The higher the Current Ratio (Current Assets to Current Liabilities), the more able a company is to pay short-term debt. In the restaurant industry, the current ratio reached a median of 0.72 (FY 2019 for publicly traded companies in the U.S.) and for three-quarters of the industry, the current assets are not enough to cover all short-term debt. Some foodservice companies in the bottom quartile had current ratios lower than 0.50 (current assets covering less than half of current debt).
While liquidity pumping into the economy is buying time, many restaurants won’t be able to sustain their existing debt levels. This scenario will likely lead to plenty of distressed restaurant assets in the near future, which will spur activity as the global pause on M&A lifts as travel restrictions are loosened.
A sobering stat: the restaurant industry has been the sector with the most bankruptcies in the last three months, with 12% of U.S. bankruptcies (more than 300) coming from this industry alone.
More consolidation will happen than in any previous recession.
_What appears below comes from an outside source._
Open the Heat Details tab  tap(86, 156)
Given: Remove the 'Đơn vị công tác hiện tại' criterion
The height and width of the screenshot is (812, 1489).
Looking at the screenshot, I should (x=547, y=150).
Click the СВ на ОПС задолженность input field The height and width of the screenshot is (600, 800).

We think 10-15% of restaurants in America will close permanently by the end of the year (with that potentially increasing to 20% if another wave of the virus hits and without further government assistance). The bulk of that will be Casual Dining, full-service restaurants and independents.
In the U.S., 4.4 million restaurant jobs have been lost (comparing 2019 with the average employment for April–June 2020), and though there are no official figures for closings, we estimate between 198,000–231,000 restaurants will close in 2020. This will be the first year the number of establishments doesn’t climb in at least 20 years (even during the 2008/2009 recession the number of restaurants continued to grow).
Highlights of this analysis were featured in Bloomberg News.